Global One Real Estate Fund Acquires Promenade Apartments
Robert Nelson’s Global One Real Estate Fund, in conjunction with the NYAH Preservation Fund II, a joint venture between Citi Community Capital and L+M Development Partners, has acquired Promenade Apartments, a 318-unit, 32-story apartment community overlooking Manhattan’s Harlem River.
New York— Robert Nelson’s Global One Real Estate Fund, in conjunction with the NYAH Preservation Fund II, a joint venture between Citi Community Capital (CCC) and L+M Development Partners, has acquired Promenade Apartments, a 318-unit, 32-story apartment community overlooking Manhattan’s Harlem River.
The property, a state-administered Mitchell-Lama development, was purchased for $18.5 million, bringing to more than three million square feet the amount of residential real estate owned in New York City by Nelson.
“There are so many different aspects of Promenade Apartments that attracted us,” Nelson, the principal of the Global One Real Estate Fund and Nelson Management Group Ltd., an affiliate of Global One, tells MHN. “The size, with almost 320 units under one roof, is always nice, and allows us to reap economies of scale. The location sits on the riverfront, so you have unobstructed views going for miles. We are a block away from Metro North Railroad that goes into Grand Central Station in Manhattan. It’s two blocks to the subway. There’s ample parking. And the middle-income workforce housing aspect of the property fits right in our wheelhouse.”
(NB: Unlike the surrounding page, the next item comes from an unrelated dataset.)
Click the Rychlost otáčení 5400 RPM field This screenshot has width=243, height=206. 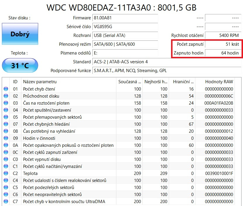[x=223, y=35]

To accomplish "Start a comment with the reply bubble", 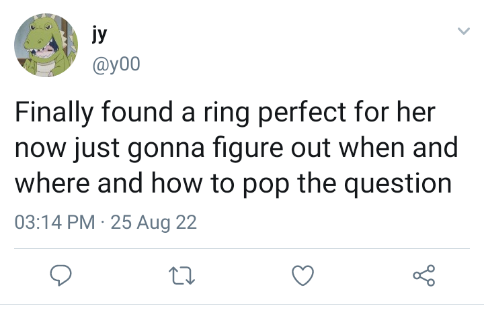I will pos(61,275).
That’s not to say the deal was quick or simple. “My father always taught me that no deal you do will ever be easy,” Nelson says. “I started Nelson Management Group, but prior to that I worked for my dad. The more entities you have involved in the transaction—the banks, private equity partners, the city, the state, our lender—the more difficult it is to satisfy everyone’s objectives.”
The property was built in 1972, and retains its original boiler, roof and common areas. “We specialize in acquiring this exact type of property and investing in building systems to lower operating expenses, while improving tenant amenities so the residents get the type of building they deserve and can be proud of,” Nelson says. “Furthermore, with the cooperation of the city, state, the local elected officials and the Tenants’ Association, we will be able to do this while preserving workforce and middle-income housing.”
What will the acquisition mean to current and future residents? Nelson projects improvements to building systems will allow for fuel consumption to be reduced by approximately 45 percent. “We’re putting in new elevators as we speak, and we’ll put in a new roof, new boiler, renovate the hallways and add new elevator cabs and new lobbies,” he says. “The building was constructed 41 years ago, and as far as aesthetics are concerned, it has not been updated. Residents will be happier to invite family members and friends to their homes, and feel proud that they live in a beautiful environment that‘s as attractive as it is well built and maintained.”